The Seeker gasped again. Hissed, my memory corrected.
“Then why doesn’t this mind function correctly?”
There was a pause.
“The scans were perfect,” the Seeker said. Her words not reassuring but argumentative. Did she mean to quarrel with me? “The body was entirely healed.”
“From a suicide attempt that was perilously close to succeeding.” My tone was stiff, still angry. I wasn’t used to anger. It was hard to contain it.
“Everything was in perfect order —”
The Healer cut her off. “What is missing?” he asked. “Clearly, you’ve accessed speech.”
“Memory. I was trying to find what the Seeker wants.”
Though there was no sound, there was a change. The atmosphere, which had gone tense at my accusation, relaxed. I wondered how I knew this. I had a strange sensation that I was somehow receiving more than my five senses were giving me—almost a feeling that there was another sense, on the fringes, not quite harnessed. Intuition? That was almost the right word. As if any creature needed more than five senses.

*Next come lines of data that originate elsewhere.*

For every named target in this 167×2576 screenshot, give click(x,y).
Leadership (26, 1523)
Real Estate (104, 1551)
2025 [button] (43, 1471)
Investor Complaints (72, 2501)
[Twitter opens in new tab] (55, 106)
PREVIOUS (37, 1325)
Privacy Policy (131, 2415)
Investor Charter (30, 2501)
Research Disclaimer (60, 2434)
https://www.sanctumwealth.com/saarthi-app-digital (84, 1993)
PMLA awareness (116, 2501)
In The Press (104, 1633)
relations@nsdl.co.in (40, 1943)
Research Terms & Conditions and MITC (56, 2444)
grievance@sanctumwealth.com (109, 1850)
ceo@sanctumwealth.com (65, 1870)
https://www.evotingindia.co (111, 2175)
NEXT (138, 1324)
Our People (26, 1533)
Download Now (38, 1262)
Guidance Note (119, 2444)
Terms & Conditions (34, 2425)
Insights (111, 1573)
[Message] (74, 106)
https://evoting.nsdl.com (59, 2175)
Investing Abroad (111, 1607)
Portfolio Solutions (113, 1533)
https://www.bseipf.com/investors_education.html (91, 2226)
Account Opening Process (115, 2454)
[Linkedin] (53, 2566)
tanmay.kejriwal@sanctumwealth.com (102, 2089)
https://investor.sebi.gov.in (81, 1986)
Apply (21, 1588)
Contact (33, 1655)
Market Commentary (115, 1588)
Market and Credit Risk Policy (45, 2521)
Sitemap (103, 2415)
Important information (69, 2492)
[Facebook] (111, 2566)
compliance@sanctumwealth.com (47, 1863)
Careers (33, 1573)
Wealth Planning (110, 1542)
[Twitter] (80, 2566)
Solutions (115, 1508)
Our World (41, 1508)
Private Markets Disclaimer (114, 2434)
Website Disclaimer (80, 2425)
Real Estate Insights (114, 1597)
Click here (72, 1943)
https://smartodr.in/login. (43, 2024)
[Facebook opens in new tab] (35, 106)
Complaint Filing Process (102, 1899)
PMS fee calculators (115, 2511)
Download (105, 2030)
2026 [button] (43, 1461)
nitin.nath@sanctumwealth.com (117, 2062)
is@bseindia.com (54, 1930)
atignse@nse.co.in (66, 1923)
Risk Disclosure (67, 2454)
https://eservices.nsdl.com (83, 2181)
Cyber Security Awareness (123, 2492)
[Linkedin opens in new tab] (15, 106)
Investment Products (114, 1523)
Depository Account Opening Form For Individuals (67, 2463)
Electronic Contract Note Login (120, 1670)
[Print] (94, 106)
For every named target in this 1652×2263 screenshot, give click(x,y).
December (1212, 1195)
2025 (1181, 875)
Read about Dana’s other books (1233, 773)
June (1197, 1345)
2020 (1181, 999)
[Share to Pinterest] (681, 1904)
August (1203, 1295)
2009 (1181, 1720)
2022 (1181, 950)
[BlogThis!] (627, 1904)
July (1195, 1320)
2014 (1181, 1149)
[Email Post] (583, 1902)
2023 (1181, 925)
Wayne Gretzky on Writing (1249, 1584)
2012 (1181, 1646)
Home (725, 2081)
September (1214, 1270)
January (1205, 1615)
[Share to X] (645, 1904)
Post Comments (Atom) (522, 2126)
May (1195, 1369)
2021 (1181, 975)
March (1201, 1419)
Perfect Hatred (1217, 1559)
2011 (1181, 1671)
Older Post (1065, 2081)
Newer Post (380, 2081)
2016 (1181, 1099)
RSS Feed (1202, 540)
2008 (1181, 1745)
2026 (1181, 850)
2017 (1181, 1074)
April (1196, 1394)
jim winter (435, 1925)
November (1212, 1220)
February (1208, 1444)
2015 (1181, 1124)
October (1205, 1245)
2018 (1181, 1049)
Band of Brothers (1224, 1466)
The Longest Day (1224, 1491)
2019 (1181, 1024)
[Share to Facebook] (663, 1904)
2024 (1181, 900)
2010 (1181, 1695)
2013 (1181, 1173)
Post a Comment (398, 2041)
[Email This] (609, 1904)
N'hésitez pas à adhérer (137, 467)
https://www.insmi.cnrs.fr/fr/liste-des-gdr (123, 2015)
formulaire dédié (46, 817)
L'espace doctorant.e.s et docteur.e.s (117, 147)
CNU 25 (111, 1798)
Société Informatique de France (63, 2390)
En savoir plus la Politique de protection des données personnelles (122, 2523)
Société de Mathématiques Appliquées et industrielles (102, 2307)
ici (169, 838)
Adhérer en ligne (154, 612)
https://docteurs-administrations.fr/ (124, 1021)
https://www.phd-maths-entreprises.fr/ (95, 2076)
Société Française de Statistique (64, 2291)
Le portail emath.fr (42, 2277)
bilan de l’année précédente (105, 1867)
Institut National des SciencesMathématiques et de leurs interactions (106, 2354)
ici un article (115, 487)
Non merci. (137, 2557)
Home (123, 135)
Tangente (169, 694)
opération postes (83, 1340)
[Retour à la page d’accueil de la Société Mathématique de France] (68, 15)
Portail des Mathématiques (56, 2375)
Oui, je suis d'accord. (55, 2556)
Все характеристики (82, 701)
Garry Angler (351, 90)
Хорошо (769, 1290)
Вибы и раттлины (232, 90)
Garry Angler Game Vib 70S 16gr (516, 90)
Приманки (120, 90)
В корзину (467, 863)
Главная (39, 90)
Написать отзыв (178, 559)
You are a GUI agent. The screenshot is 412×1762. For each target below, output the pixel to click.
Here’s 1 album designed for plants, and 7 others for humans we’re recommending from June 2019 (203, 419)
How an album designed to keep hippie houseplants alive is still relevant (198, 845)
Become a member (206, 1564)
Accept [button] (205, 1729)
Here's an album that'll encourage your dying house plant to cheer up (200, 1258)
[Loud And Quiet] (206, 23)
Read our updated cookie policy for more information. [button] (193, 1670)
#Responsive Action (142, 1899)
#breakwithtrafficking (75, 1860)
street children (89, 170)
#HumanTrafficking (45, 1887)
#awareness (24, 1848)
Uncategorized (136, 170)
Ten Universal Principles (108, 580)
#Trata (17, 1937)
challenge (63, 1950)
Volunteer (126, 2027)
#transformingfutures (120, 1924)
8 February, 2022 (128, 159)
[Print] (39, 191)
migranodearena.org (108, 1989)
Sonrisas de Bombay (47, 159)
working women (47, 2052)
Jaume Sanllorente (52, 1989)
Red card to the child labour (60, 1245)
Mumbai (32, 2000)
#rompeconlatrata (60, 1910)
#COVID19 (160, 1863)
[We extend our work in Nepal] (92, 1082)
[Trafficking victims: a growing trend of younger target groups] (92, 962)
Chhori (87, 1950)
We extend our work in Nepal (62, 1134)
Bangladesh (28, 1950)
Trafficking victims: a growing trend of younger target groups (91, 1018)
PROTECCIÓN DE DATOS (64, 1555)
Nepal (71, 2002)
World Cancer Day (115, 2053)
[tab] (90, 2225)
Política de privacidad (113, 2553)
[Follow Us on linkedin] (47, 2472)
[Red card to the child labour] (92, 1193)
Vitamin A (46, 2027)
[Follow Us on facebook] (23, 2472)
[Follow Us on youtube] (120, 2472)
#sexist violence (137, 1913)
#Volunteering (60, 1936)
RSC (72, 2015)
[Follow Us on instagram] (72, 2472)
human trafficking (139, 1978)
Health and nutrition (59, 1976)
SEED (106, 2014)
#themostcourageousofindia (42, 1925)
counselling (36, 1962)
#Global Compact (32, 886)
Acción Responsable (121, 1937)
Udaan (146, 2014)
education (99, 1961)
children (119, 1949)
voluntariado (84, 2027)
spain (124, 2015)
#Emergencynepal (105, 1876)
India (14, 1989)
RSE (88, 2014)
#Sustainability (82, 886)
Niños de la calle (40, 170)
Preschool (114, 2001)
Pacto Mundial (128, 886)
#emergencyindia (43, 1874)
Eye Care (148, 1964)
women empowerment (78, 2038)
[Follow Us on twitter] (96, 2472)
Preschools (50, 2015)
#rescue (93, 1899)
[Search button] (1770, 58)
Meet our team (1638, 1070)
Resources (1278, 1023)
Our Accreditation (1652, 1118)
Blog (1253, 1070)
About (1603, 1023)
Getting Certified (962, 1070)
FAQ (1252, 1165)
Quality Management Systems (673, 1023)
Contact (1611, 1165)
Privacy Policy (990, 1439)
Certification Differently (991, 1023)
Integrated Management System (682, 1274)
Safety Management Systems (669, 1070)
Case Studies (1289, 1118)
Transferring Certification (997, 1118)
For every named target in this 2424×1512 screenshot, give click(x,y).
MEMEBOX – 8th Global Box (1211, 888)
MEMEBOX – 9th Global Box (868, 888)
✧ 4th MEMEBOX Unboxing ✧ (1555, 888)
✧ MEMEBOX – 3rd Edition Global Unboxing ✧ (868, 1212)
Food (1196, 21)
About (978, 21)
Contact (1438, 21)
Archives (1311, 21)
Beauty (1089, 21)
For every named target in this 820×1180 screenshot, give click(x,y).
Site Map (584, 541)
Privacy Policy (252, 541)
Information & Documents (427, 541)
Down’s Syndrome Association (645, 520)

The Seeker cleared her throat, but it was the Healer who answered.
“Ah,” he said. “Don’t make yourself anxious about some partial memory… difficulties. That’s, well, not to be expected, exactly, but not surprising, considering.”
“I don’t understand your meaning.”
“This host was part of the human resistance.” There was a hint of excitement in the Seeker’s voice now. “Those humans who were aware of us before insertion are more difficult to subdue. This one still resists.”
There was a moment of silence while they waited for my response.
Resisting? The host was blocking my access? Again, the heat of my anger surprised me.
“Am I correctly bound?” I asked, my voice distorted because it came through my teeth.
“Yes,” the Healer said. “All eight hundred twenty-seven points are latched securely in the optimum positions.”
This mind used more of my faculties than any host before, leaving me only one hundred eighty-one spare attachments. Perhaps the numerous bindings were the reason the emotions were so vivid.